Russe a déporté les 17 Cubains qui ont été arrêtés à Krasnodar le 21 mars. Le groupe a été renvoyé sur l'île en deux vols. Le dernier est arrivé le 27 avril. Cela a été confirmé à CiberCuba par l'un des déportés. "Nous sommes ici, avec une terrible coupure d'électricité et d'énormes moustiques. C'est notre vie maintenant. C'est le 1er mai et il n'y a même pas d'électricité ici. C'est criminel, mais que pouvons-nous faire. Au moins, nous sommes déjà ici," a-t-il commenté à cette plateforme.
Aucun n'a pu enregistrer une vidéo de la déportation parce que "ces gens ne te laissent pas sortir les téléphones. On t'emmène menotté jusqu'à l'avion. Ils ne te donnent aucune chance. Même pas nous ont-ils permis d'apporter les bonbons que nous avions pour les garçons. Ils nous ont dit dans leur langue que les garçons ne les intéressaient pas, ni rien ; que nous devions tout jeter. À la fin, ces gens traitent quelqu'un comme un chien", a déclaré à CiberCuba.
"Au moins, nous sommes arrivés vivants. C'était ce qui était intéressant", ajoute-t-il avec ironie, tout en se plaignant que, une fois déportés, le régime cubain se désintéresse d'eux. "Ils n'ont même pas été capables de nous mettre un bus pour nous ramener dans nos provinces. Tous sont arrivés hébétés comme moi. Merci aux gens qui ont travaillé là-bas, qui nous ont donné 300 pesos pour pouvoir prendre un bus, car sinon, j'aurais dû passer la nuit dans cet aéroport", insiste-t-il.
"Celui qui arrive déporté à Cuba sans argent doit dormir à l'aéroport. À partir de là, il ne sortira plus car sans argent, où vas-tu aller ? Si on te mettait un bus pour te ramener dans ta province, ce serait une autre affaire", souligne la personne interrogée par CiberCuba via WhatsApp, qui préfère demeurer anonyme.
À leur arrivée sur l'île, ajoute-t-il, ils n'ont eu aucune entrevista ni quoi que ce soit. Ils ont été assis dans un bureau et on leur a remis leur passeport. On a demandé à certains s'ils avaient été déportés pour avoir travaillé illégalement, car ils avaient encore leur visa touristique en cours de validité. "Ils les ont déportés parce qu'ils en avaient envie," ont répondu à la fonctionnaire cubaine qui a affirmé que c'était la première fois qu'elle voyait la Russie déporter des Cubains avec des visas en cours de validité.
"Qu'ils appellent Poutine et lui posent la question. S'ils étaient légaux et qu'ils les expulsent, qu'ils appellent ces gens là-bas et posent la question. Ils nous ont donné le passeport et nous ont mis dehors, dans la rue, comme pour dire : 'Voyez maintenant comment ils arrivent à leur village'."

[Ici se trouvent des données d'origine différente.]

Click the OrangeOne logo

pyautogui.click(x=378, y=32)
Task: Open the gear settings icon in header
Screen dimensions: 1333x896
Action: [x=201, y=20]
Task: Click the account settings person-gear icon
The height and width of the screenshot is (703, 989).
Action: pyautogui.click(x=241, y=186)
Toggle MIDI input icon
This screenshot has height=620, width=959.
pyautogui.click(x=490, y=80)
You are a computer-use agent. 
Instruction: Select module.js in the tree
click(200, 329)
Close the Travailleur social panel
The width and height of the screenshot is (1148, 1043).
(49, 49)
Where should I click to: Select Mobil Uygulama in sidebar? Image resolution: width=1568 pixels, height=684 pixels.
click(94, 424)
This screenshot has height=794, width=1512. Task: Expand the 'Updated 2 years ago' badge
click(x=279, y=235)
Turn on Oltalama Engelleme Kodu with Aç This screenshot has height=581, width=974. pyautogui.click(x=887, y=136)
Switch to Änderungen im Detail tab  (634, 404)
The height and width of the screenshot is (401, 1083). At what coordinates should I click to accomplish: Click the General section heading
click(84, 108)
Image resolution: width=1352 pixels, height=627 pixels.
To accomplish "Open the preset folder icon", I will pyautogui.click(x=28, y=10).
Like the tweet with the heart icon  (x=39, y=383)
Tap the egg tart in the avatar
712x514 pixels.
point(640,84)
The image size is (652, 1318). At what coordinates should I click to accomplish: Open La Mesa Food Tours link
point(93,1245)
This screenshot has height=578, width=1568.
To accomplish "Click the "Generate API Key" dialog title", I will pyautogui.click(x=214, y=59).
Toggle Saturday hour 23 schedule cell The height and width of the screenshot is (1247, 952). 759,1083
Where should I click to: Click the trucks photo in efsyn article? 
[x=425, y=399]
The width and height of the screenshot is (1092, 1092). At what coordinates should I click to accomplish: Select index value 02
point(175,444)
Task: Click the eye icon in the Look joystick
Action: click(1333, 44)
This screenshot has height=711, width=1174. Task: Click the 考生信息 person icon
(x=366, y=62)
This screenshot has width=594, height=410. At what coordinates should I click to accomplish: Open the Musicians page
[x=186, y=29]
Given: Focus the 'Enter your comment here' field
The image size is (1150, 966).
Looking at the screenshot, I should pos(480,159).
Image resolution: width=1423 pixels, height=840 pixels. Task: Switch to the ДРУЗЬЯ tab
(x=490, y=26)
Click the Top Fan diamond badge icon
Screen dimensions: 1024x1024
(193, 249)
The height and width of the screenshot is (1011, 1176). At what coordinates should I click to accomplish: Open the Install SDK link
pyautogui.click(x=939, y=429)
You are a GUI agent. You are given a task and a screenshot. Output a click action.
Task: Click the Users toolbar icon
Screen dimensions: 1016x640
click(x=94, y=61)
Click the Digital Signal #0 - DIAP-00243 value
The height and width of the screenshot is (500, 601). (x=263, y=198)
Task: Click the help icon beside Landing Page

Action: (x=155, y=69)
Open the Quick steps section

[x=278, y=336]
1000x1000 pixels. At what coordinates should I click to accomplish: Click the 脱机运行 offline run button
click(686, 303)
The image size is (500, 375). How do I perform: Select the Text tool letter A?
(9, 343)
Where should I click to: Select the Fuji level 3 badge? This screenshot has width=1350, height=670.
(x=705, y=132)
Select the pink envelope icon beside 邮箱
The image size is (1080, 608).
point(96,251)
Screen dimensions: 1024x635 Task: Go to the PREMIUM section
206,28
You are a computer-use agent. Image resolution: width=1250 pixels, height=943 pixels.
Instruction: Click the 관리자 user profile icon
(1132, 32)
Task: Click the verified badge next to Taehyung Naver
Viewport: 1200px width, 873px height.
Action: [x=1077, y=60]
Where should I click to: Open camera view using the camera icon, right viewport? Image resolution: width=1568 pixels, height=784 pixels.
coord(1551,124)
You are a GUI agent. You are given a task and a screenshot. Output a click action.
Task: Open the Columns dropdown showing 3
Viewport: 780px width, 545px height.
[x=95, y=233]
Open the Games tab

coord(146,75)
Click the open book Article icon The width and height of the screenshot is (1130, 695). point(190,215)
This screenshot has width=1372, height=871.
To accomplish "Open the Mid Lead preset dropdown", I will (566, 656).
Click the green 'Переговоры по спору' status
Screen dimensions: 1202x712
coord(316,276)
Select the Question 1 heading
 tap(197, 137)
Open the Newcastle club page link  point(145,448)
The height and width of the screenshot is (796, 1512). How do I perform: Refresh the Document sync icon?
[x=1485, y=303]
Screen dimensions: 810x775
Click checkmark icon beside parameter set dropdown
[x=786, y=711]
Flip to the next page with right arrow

Ces 17 Cubains ont été arrêtés le 21 mars dans une maison qu'ils avaient louée dans la ville russe de Krasnodar. Ils ont d'abord été transférés dans un commissariat. Une fois sur place, ils ont été identifiés et plus tard divisés en deux groupes, enfermés dans deux centres de déportation russes. Les femmes d'un côté et les hommes de l'autre. Un mois plus tard, ils ont été renvoyés à Cuba.
Tous avaient volé de La Havane à Moscou et de là, ils ont pris un train vers la Crimée avec l'intention de trouver du travail, mais à leur arrivée, ils se sont heurtés à un hiver très rigoureux qui les a empêchés de sortir chercher un emploi, et ils ont loué un logement à Krasnodar.
Depuis décembre 2018, les citoyens cubains peuvent voyager en Russie sans visa et y rester jusqu'à 90 jours pour chaque période de 180 jours.
La police russe a intensifié les contrôles migratoires dans la région. Les personnes expulsées font face à des interdictions d'entrée en Russie allant de 5 à 10 ans.